Ce grand espace entre les fossés de la ville et le mur du Centre Hospitalier Spécialisé Henri Ey (ancienne Abbaye Saint Florentin) appartenait jadis aux religieux de Saint-Florentin.
Durant trois siècles, il fut occupé par le Château, ou plus exactement la salle aux comtes. Ceux-ci, qui ne possédaient pas de maison à Bonneval, demandèrent aux moines, en 1210, la permission de construire leur demeure sur cet emplacement. L'édifice fut détruit en 1568 ; il n'en reste aucune trace. La ville décida le 3 juin 1765 de débarrasser la Grève des derniers vestiges du château des comtes et d'aplanir le terrain pour en faire un champ de manoeuvre à l'usage des garnisons de passage.
A côté du "château" était dressé le gibet transféré plus tard sur le chemin de Chartres. Cette belle place était et est toujours le lieu privilégié des fêtes et animations.
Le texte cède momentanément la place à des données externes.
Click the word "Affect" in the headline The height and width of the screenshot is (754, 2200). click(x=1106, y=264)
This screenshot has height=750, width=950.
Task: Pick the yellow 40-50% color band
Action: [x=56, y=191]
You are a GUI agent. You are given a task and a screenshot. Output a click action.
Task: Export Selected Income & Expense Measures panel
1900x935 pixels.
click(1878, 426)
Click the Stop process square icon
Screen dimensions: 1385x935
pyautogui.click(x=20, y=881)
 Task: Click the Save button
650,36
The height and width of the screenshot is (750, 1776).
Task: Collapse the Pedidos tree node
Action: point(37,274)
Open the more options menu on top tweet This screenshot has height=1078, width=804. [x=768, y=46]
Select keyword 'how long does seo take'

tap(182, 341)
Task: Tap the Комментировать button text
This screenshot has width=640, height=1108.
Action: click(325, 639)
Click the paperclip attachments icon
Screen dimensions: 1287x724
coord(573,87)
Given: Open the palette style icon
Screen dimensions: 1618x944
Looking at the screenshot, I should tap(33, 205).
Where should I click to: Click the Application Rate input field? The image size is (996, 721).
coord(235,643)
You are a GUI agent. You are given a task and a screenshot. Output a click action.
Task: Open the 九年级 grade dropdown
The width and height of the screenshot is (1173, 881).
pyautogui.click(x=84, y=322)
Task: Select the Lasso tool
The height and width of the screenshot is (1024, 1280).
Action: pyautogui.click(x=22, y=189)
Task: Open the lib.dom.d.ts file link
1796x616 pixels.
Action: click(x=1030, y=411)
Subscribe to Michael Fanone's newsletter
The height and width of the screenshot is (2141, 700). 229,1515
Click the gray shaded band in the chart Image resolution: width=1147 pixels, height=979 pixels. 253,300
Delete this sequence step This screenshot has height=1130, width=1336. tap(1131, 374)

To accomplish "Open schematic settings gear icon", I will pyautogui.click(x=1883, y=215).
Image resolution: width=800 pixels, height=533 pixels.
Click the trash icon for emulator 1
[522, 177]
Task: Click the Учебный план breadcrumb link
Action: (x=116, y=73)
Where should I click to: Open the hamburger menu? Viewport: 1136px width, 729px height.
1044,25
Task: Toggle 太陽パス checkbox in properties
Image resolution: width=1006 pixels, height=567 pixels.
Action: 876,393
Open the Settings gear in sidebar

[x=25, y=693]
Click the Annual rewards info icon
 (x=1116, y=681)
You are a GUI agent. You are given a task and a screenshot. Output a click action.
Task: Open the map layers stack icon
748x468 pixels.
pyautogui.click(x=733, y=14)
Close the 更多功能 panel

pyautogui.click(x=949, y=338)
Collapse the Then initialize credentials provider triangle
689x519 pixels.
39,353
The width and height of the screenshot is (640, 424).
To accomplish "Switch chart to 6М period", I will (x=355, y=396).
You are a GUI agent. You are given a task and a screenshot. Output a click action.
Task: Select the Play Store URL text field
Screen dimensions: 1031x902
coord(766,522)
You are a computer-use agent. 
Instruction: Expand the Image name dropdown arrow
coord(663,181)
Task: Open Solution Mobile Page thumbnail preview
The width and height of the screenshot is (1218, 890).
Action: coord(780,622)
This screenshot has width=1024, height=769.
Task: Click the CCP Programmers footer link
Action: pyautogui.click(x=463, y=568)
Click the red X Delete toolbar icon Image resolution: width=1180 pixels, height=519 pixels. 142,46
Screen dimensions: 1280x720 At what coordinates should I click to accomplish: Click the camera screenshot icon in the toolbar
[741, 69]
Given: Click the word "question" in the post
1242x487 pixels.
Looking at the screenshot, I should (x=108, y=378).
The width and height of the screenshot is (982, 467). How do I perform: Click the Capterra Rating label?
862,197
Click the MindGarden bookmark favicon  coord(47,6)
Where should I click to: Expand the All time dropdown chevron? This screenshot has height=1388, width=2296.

Dans les temps anciens, on allumait de grands feux de joie pour célébrer de grands événements comme la naissance du Dauphin ou la convalescence du Roi.
Ainsi en 1744, " les échevins ordonnèrent à la ville de se mettre en armes pour assister au feu de joie que l'on allumera sur la Grève et au Te Deum qui sera chanté à l'abbaye à l'occasion des réjouissances pour la convalescence du Roy..."
Aujourd'hui, la Grève reste le lieu de promenade le plus agréable de la ville, les platanes dispensent leur ombrage aux pêcheurs, joueurs de boules et aux flâneurs en quête de calme et de verdure.